## TEXT EXTRACT
------------------------------------
The modification of the membrane was followed by XPS measurements, the results being shown in table . After the plasma polymer coating (lane in the table named as NH2) a relative atomic nitrogen concentration of 11.7% could be observed (signal of nitrogen 1s orbital), which indicates a successful functionalization of the membranes with amine groups. After the coupling of the ATRP initiator molecule the amount of nitrogen was slightly lowered, whereas the oxygen content was markedly increased revealing a possible oxidation of the amine groups of the plasma polymer coating [Citation28] under the reaction conditions of the initiator binding. Nevertheless, enough amine groups were still present for the successful initiator binding; the presence of a relative atomic bromine content of 1.6% (signal of bromine 3p orbital) was clearly detected in XPS measurements confirming the presence of α-bromoisobutyryl groups on the membrane surface. Upon deposition of the plasma polymer layer small changes in the membrane morphology and a reduction in the pore diameter was observed by SEM. No further change in the pore diameter or membrane morphology was detected after initiator binding (figure S1).

Table 1. XPS measurements of the membranes (0.2 μm) before any treatment, after plasma polymer coating, coating with the initiator layer and with the pHEMA layer.
------------------------------------
## GIVEN INFORMATION
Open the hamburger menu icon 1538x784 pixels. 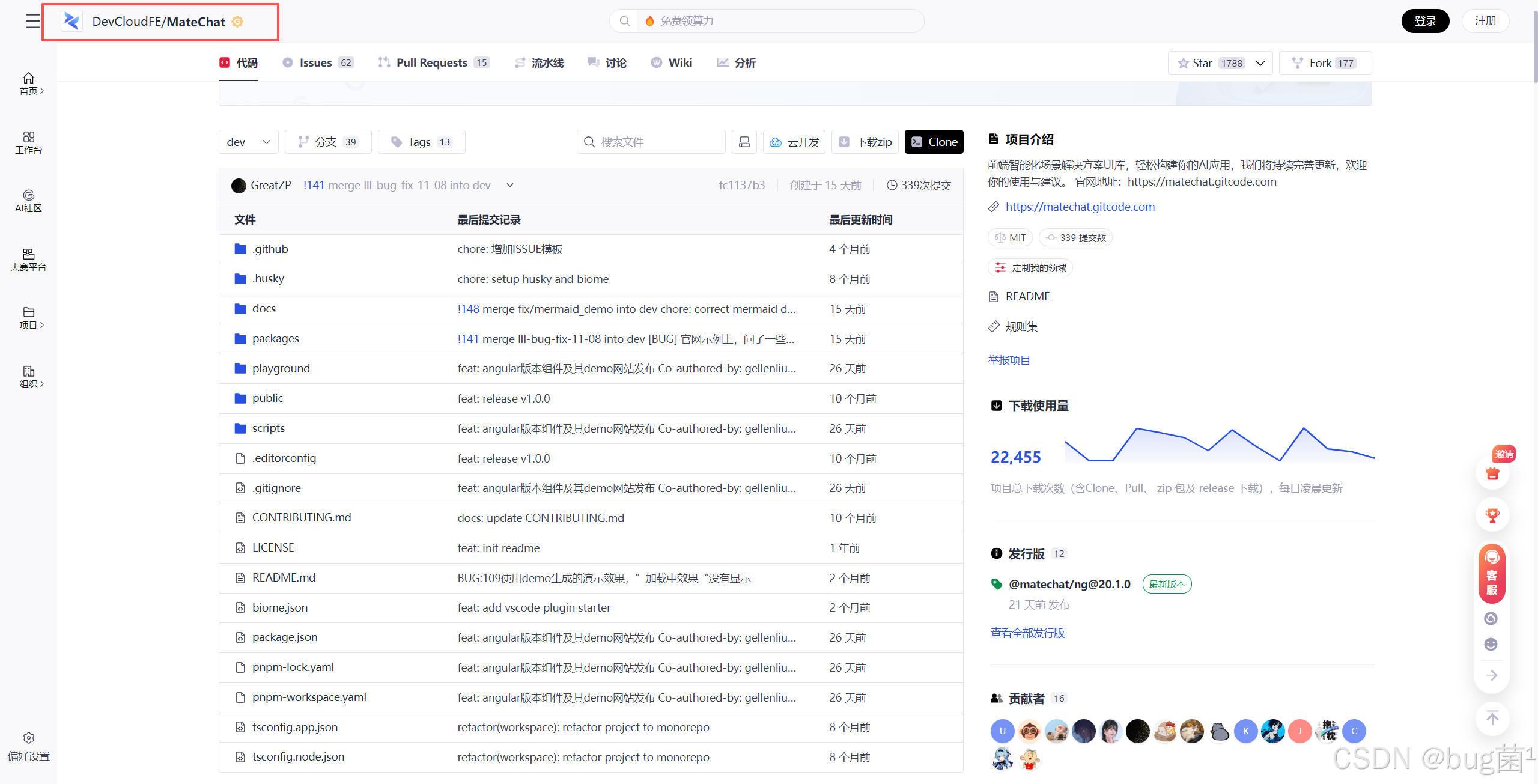coord(33,22)
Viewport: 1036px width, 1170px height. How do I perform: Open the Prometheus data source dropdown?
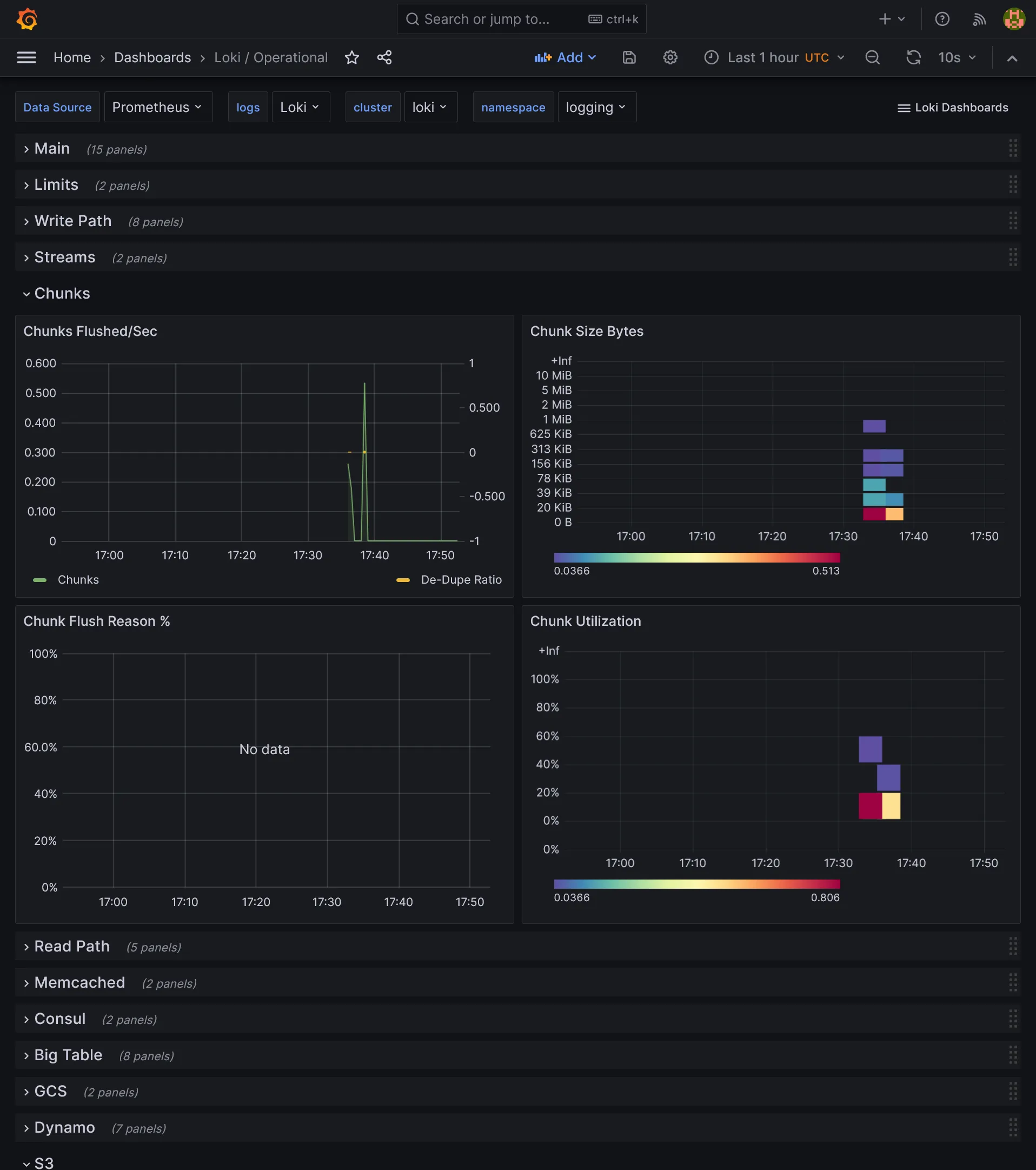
------------------------------------
## SHORT PROBLEM
Reproduce the passage above on the XPS measurements of the membrane coatings in full, word for word.

## SOLUTION TO THIS PROBLEM
The modification of the membrane was followed by XPS measurements, the results being shown in table . After the plasma polymer coating (lane in the table named as NH2) a relative atomic nitrogen concentration of 11.7% could be observed (signal of nitrogen 1s orbital), which indicates a successful functionalization of the membranes with amine groups. After the coupling of the ATRP initiator molecule the amount of nitrogen was slightly lowered, whereas the oxygen content was markedly increased revealing a possible oxidation of the amine groups of the plasma polymer coating [Citation28] under the reaction conditions of the initiator binding. Nevertheless, enough amine groups were still present for the successful initiator binding; the presence of a relative atomic bromine content of 1.6% (signal of bromine 3p orbital) was clearly detected in XPS measurements confirming the presence of α-bromoisobutyryl groups on the membrane surface. Upon deposition of the plasma polymer layer small changes in the membrane morphology and a reduction in the pore diameter was observed by SEM. No further change in the pore diameter or membrane morphology was detected after initiator binding (figure S1).

Table 1. XPS measurements of the membranes (0.2 μm) before any treatment, after plasma polymer coating, coating with the initiator layer and with the pHEMA layer.